# [What is needed]
Copy out the lines of the records below, and only those lines, from the one with "is (1512, 819)." through the one with "Click the Peter", exactly as they appear.

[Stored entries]
---*---

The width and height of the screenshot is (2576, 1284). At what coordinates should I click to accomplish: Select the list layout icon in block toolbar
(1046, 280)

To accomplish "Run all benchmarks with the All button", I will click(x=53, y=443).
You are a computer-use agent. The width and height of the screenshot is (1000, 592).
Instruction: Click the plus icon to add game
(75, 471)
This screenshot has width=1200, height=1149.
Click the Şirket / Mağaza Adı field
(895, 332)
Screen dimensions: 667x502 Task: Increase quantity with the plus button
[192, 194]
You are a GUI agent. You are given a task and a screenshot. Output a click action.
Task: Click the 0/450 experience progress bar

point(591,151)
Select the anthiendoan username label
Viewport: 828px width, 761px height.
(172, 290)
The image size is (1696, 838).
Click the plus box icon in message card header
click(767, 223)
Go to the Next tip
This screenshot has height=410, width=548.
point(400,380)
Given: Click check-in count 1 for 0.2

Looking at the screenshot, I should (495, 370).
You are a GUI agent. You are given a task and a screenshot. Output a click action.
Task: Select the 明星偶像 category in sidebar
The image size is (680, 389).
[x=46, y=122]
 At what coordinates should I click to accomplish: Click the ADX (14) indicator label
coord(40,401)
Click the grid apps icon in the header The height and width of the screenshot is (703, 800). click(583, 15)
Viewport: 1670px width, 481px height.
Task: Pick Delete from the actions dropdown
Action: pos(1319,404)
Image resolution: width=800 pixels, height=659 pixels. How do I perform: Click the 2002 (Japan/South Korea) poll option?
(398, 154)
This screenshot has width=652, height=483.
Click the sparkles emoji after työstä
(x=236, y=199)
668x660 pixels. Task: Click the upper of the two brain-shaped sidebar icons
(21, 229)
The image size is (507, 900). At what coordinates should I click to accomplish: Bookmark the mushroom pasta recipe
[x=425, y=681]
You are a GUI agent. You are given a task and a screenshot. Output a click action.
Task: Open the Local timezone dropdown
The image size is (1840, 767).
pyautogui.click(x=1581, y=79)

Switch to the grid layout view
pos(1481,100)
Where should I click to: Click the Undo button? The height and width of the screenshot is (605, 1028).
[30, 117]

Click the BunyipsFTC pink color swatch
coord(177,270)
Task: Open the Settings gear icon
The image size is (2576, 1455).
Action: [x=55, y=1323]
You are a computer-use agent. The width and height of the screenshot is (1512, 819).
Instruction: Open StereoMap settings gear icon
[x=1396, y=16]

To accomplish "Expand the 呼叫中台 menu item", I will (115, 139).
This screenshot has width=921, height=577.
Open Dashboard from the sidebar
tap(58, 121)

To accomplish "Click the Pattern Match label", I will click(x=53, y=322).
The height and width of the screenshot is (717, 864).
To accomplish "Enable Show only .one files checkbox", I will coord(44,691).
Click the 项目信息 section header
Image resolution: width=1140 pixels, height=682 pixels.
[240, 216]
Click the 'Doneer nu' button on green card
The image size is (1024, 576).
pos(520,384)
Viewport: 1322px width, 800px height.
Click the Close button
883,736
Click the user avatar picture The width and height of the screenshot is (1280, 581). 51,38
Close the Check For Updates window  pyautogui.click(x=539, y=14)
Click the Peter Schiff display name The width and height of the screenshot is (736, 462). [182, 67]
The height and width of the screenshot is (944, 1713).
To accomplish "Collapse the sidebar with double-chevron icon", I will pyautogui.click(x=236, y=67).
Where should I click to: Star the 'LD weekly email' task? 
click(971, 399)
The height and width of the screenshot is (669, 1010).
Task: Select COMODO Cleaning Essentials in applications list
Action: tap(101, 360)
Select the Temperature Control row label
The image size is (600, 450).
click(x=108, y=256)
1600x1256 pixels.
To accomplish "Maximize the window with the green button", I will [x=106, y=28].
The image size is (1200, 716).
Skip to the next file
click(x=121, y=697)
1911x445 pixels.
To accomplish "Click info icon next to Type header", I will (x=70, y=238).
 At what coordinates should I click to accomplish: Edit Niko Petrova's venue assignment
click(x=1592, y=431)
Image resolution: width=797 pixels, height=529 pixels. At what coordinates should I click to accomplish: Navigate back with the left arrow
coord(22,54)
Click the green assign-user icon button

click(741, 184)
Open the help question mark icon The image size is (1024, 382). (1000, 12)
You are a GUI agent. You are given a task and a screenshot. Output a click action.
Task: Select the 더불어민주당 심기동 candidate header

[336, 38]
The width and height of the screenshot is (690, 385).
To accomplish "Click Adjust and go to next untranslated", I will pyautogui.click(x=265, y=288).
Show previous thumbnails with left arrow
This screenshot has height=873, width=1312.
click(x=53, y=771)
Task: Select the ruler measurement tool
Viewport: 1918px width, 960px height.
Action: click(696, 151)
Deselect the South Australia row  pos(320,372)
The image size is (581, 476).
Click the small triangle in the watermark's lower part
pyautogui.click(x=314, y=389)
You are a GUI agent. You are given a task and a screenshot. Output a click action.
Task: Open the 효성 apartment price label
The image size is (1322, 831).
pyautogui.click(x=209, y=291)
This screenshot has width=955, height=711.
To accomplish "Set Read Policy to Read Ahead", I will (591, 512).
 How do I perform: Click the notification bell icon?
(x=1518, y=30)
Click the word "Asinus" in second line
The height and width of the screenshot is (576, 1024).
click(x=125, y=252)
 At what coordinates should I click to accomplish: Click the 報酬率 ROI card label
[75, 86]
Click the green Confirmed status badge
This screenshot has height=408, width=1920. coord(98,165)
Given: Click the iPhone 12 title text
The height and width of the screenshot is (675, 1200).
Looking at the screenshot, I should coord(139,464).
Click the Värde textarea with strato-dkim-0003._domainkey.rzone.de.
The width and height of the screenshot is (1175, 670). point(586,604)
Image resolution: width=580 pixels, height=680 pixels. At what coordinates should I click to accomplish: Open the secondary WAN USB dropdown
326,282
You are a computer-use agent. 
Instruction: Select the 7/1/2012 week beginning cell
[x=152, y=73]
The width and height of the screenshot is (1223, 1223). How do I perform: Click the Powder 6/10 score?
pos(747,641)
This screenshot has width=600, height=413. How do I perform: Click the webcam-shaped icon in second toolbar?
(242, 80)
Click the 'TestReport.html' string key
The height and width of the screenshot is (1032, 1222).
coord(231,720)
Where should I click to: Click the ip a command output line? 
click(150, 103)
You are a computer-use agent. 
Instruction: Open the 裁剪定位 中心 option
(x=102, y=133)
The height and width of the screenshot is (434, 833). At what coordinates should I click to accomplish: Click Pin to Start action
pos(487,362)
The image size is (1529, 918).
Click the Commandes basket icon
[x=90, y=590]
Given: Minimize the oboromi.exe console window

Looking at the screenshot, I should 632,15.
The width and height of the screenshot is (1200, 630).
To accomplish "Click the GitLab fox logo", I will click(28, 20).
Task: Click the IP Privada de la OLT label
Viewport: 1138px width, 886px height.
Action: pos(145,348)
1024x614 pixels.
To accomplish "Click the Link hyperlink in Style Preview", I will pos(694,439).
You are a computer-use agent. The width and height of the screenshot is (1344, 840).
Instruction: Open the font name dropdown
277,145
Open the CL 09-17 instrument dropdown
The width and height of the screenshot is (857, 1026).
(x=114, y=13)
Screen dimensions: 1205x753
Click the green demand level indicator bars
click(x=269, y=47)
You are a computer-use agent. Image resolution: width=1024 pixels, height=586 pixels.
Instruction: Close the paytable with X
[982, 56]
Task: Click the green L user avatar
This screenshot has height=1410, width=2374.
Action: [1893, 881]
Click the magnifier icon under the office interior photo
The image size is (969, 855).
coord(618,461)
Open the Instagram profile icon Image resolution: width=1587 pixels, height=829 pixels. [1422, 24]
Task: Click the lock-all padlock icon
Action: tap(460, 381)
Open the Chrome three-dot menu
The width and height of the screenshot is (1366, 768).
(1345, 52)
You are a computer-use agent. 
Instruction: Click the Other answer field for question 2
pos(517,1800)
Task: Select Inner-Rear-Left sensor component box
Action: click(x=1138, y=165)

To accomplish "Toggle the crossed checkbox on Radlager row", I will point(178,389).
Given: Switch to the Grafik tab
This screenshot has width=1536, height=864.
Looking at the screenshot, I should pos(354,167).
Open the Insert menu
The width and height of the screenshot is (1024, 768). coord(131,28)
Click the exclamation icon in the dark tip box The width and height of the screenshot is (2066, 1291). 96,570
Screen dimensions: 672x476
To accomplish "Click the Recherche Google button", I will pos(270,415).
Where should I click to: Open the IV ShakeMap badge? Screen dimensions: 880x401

---*---

# [Worked solution]
You are a computer-use agent. The width and height of the screenshot is (1512, 819).
Instruction: Open StereoMap settings gear icon
[x=1396, y=16]

To accomplish "Expand the 呼叫中台 menu item", I will (115, 139).
This screenshot has width=921, height=577.
Open Dashboard from the sidebar
tap(58, 121)

To accomplish "Click the Pattern Match label", I will click(x=53, y=322).
The height and width of the screenshot is (717, 864).
To accomplish "Enable Show only .one files checkbox", I will coord(44,691).
Click the 项目信息 section header
Image resolution: width=1140 pixels, height=682 pixels.
[240, 216]
Click the 'Doneer nu' button on green card
The image size is (1024, 576).
pos(520,384)
Viewport: 1322px width, 800px height.
Click the Close button
883,736
Click the user avatar picture The width and height of the screenshot is (1280, 581). 51,38
Close the Check For Updates window  pyautogui.click(x=539, y=14)
Click the Peter Schiff display name The width and height of the screenshot is (736, 462). [182, 67]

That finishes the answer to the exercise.